How helpful are biological deposits at the EPO?

In our article about biological deposits under the Budapest Treaty, we explored the deadlines and formalities for depositing microorganisms so that the deposit can be referenced in a patent application. For the present article, we reviewed the prosecution history of over 45 cases at the European Patent Office (EPO)[1]. We found that, when made correctly, a reference to a deposited microorganism can be very helpful in overcoming a range of objections from the EPO’s examiners.

We found that amending the independent claims to reference the deposited strain was pivotal in achieving allowance in approximately 50% of the granted cases that we reviewed. On the other hand, in cases that had not yet granted, a substantial minority (approximately 10%) were refused or withdrawn after the EPO alleged that “the deposit was made by a person other than the applicant and that the declaration required by Rule 31(1)(d) EPC was not made by the deadline”. (As explained in our aforementioned article, deposits can be made by a person other than the applicant, but if so, the applicant must provide evidence that the depositor has authorised the deposit to be referenced in the patent application and has given unreserved, irrevocable consent to the deposited material being made available to the public.)

In cases where allowance followed amendment of the independent claims to refer to a deposited strain, the amendment appeared to help overcome objections of various categories. In some cases, the EPO examiners had alleged that the original claims were insufficiently disclosed or unclear. In such cases, the straightforward strategy of focusing the claims on one or more deposited strains was used by some applicants to secure allowance.

In other cases, novelty and/or inventive step issues were addressed by focusing the claims on one or more deposited strains.
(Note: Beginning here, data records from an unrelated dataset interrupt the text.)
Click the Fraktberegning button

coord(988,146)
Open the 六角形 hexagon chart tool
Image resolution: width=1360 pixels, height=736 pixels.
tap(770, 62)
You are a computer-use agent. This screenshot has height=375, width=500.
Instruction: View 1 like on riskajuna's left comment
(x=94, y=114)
This strategy was effective in several cases where the EPO identified prior art that was allegedly very ‘close’ to the claimed invention (e.g., disclosing closely related microorganisms).

However, specifying a deposited microorganism is not automatically enough to establish patentability at the EPO. In general, the EPO wants to see that the claimed invention achieves an “unexpected technical effect”, and this also applies to inventions involving microorganisms. In cases where an unexpected technical effect was shown to be associated with the deposited microorganisms, an inventive step was readily acknowledged. In contrast, when an unexpected technical effect had not been demonstrated, the EPO is often reluctant to acknowledge an inventive step. In one case, the examiner acknowledged novelty but denied inventive step, saying “there is nothing magical about a deposit per se…”.
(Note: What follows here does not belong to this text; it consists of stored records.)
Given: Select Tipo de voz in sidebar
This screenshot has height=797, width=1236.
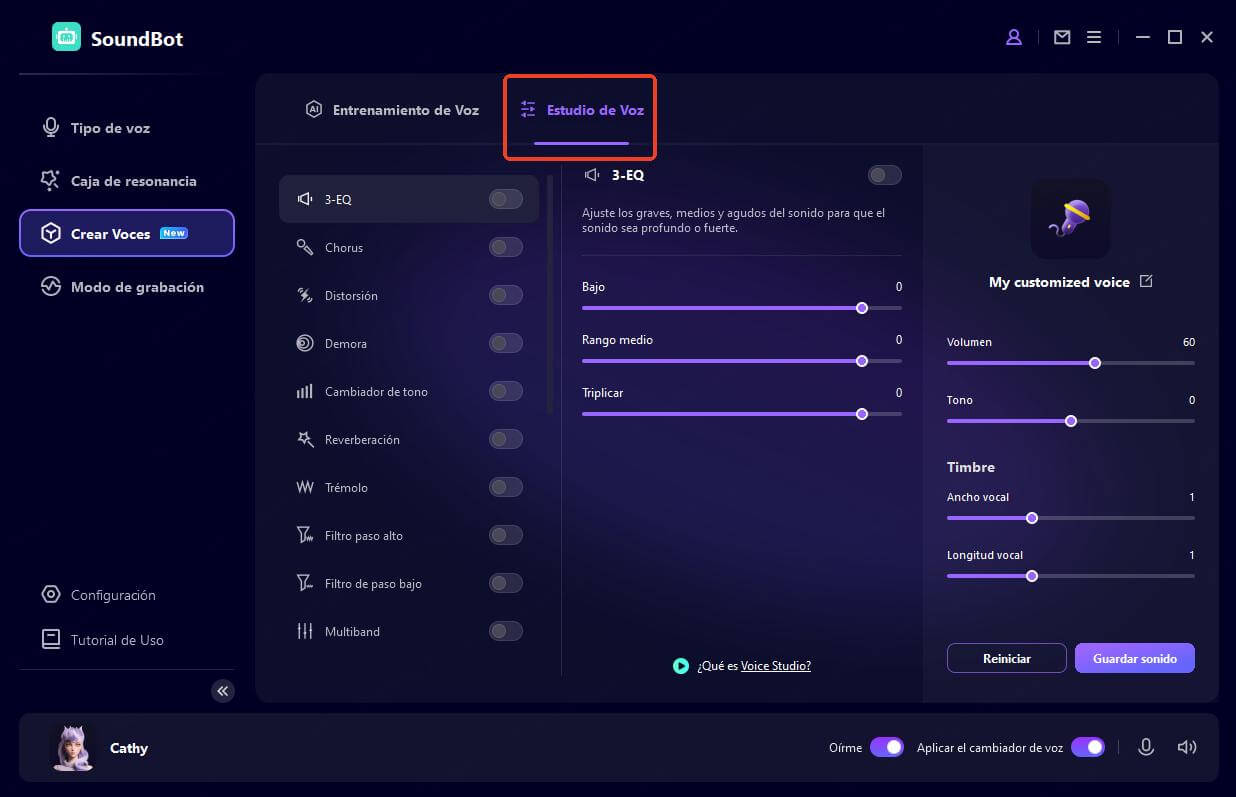Looking at the screenshot, I should click(110, 128).
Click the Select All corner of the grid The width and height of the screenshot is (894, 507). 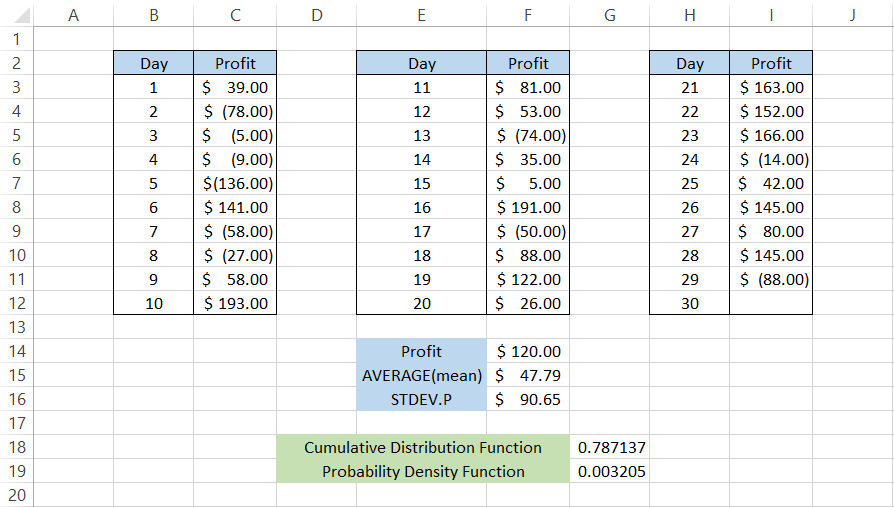16,15
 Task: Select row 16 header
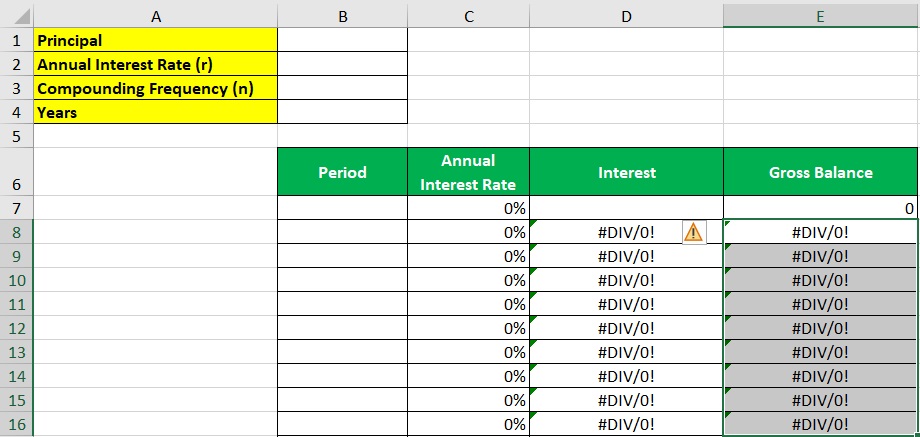(16, 424)
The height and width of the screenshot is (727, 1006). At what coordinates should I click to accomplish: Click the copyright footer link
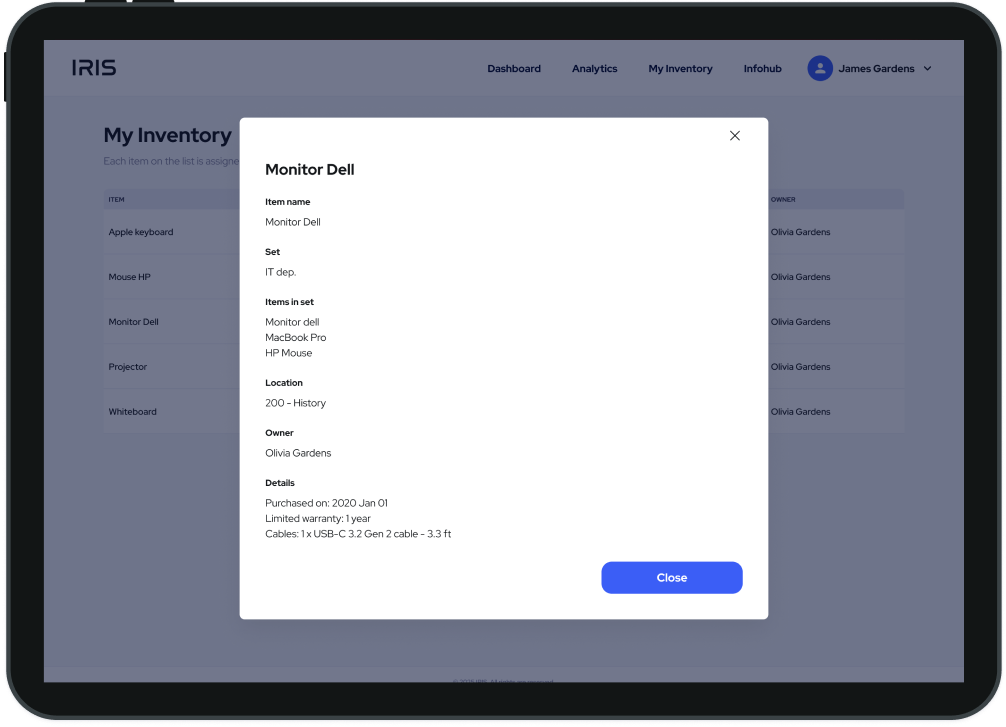tap(505, 680)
As noted above, we have identified several cases where sufficient disclosure of the invention required a reference to a deposit, but where the applicant had not submitted evidence that the (third party) depositor “has authorised the applicant to refer to the deposited biological material in the application and has given his unreserved and irrevocable consent to the deposited material being made available to the public”. These cases did not achieve allowance, showing that failing to file this evidence can be fatal. However, while the deadline for submitting this evidence is 16 months from the filing or priority date, we have seen some cases where the EPO has shown some leniency around the 16 month deadline for filing it.

In summary, we have seen that referring to a biological sample deposited under the Budapest Treaty can be instrumental in addressing a range of objections from EPO examiners. This underlines the importance of correctly making the deposit before filing the patent application and correctly referencing it in the application.




  1. IPquants was used to search EPO cases that were pending or granted between 2020-2023 based on the keywords “strain” in the claims, and “bacterial ~3 AND viral ~3 AND fungal ~3” in the description”. This returned over 150 cases. The claims of these cases were then filtered for the keyword “deposit*” and “accession”. We reviewed publicly available case files on the EP register of the cases of interest.